Tuesday, 15 October 2019

Chocolate Kalakand

Chocolate Kalakand is a delectable chocolate-flavored milk cake that you can easily make at home this Diwali. With a very simple recipe, this chocolate kalakand is ready under 30 minutes. I have used homemade paneer in this recipe and cocoa powder to flavor the kalakand. The sweetener used is jaggery powder which makes this dessert a guilt-free affair. This chocolate Kalakand is a soft set burfi (fudge) and has a typical chewy texture. Did I tell you that this 6-ingredient, festive fudge is super addictive!

What is Kalakand?

Kalakand, a rich milk cake is a traditional and popular Indian dessert that is made out of solidified sweetened milk and cottage cheese(paneer). Traditionally Kalakand is made in a huge pan by boiling large amounts of milk, stirring continuously till it is thickened with sugar and dry fruits, which is quite cumbersome and time-consuming. 


Kalakand can be easily made at home using very few ingredients and in comparatively less time.
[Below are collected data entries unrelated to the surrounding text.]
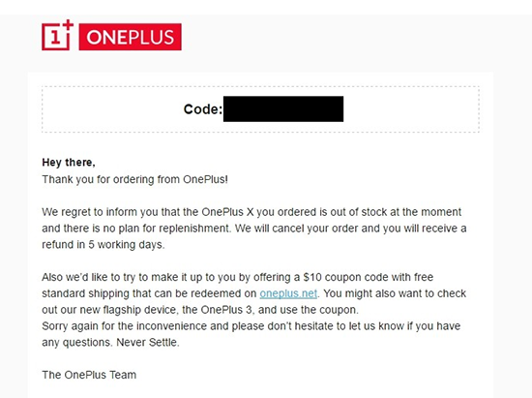The height and width of the screenshot is (398, 532).
Task: Click 'any questions.' text in last paragraph
Action: click(x=77, y=342)
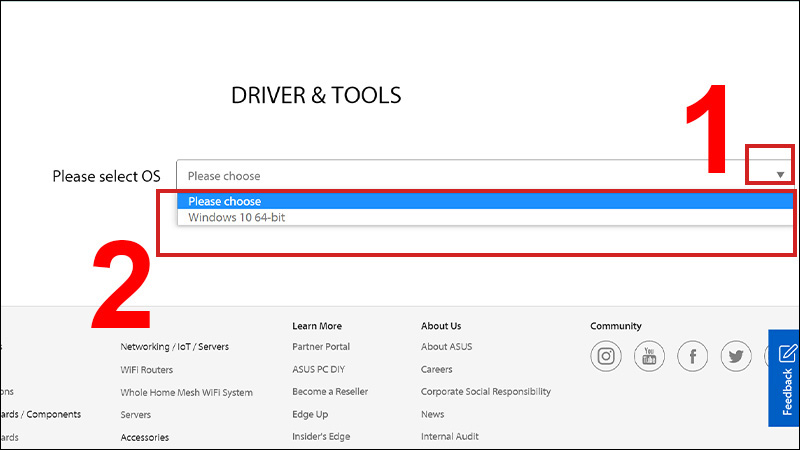Open the About ASUS link
This screenshot has width=800, height=450.
(x=446, y=347)
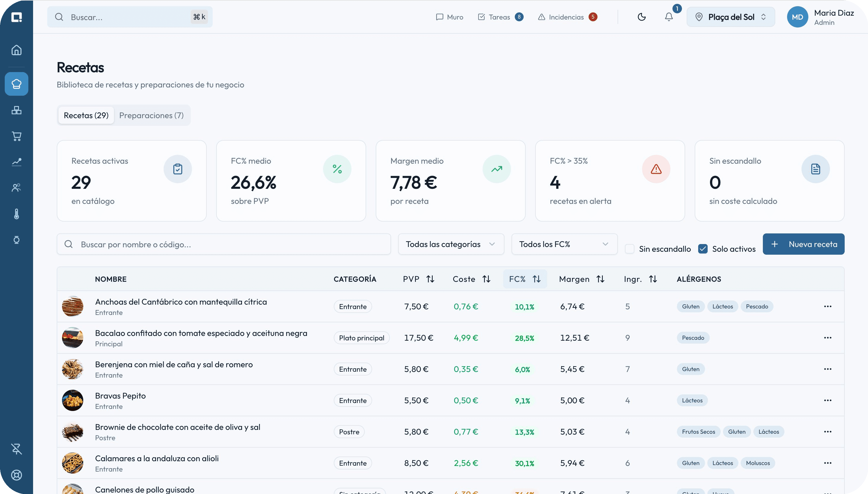This screenshot has height=494, width=868.
Task: Open the home icon in sidebar
Action: [x=16, y=50]
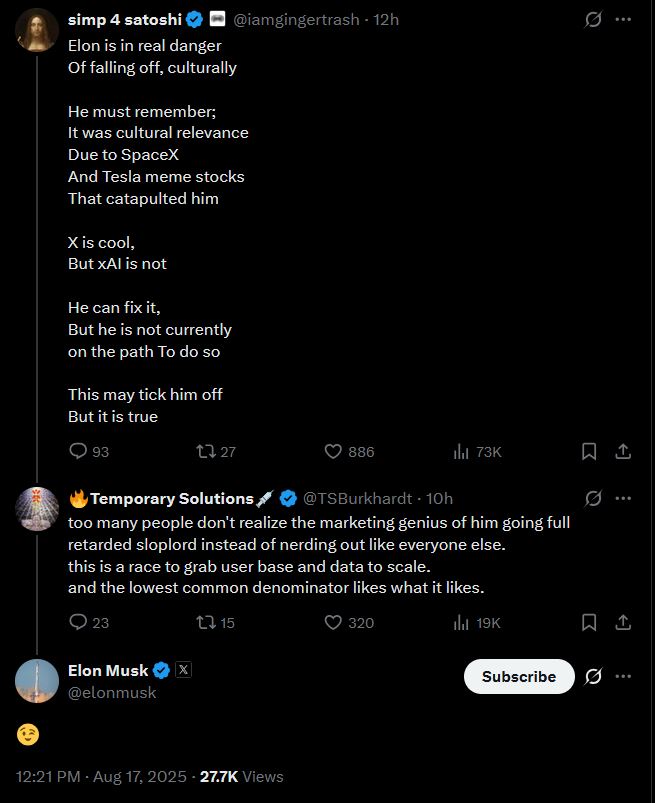This screenshot has height=803, width=655.
Task: Bookmark Temporary Solutions' comment
Action: pyautogui.click(x=590, y=622)
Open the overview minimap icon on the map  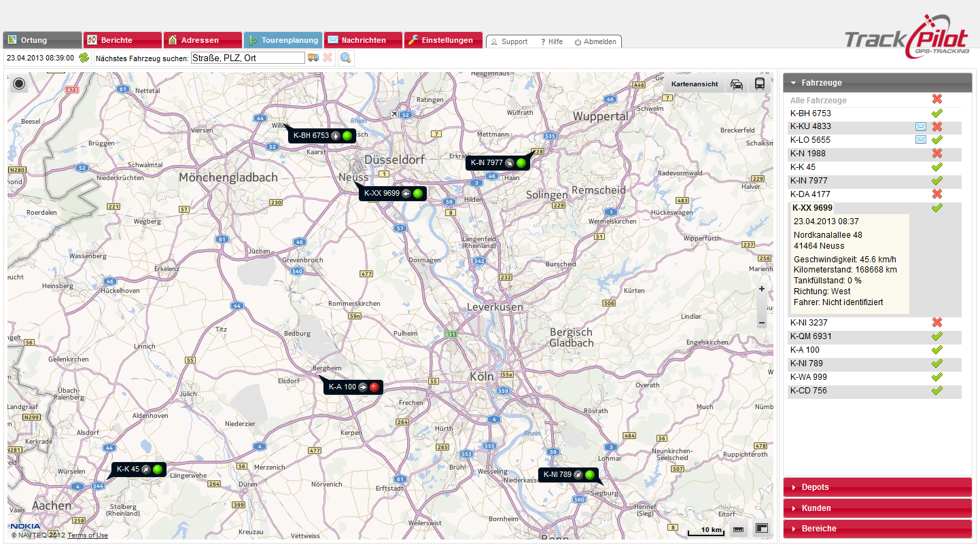pyautogui.click(x=762, y=529)
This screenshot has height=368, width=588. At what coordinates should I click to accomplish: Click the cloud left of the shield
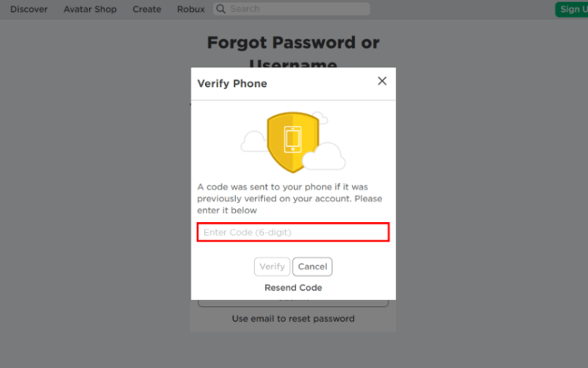pyautogui.click(x=254, y=141)
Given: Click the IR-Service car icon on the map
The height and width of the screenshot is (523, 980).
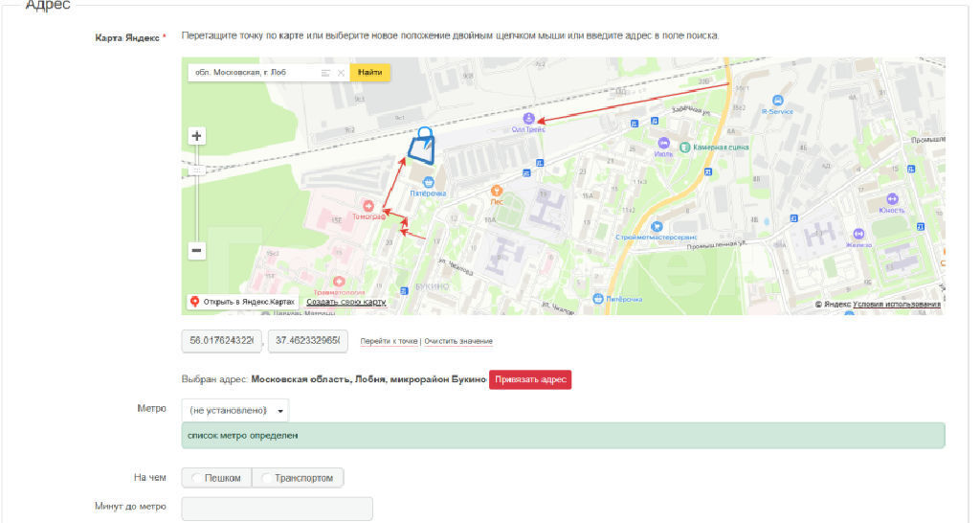Looking at the screenshot, I should [x=778, y=101].
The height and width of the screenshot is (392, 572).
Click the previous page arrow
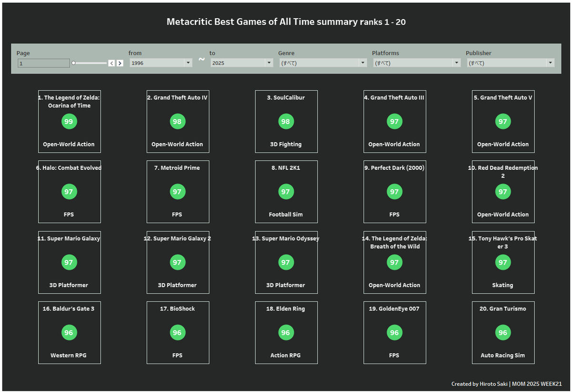pyautogui.click(x=112, y=62)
I have already shared my Instant Kalakand recipe earlier. It is an infallible tried and tested recipe which I make during every Diwali festival. I use homemade crumbled paneer, sugar, milk powder and reduced milk to make simple kalakand. It takes just 15 minutes or so to make this instant kalakand
This time I tried giving it a chocolaty twist and everyone in my family just loved it. I have used unsweetened cocoa powder in this recipe, you can use ready-made cooking chocolate also along with store-bought crumbled paneer to get that chocolaty flavor and save time. But i would recommend the use of fresh homemade paneer for best results. Now this chocolate kalakand is going to be on my Diwali menu every year for sure.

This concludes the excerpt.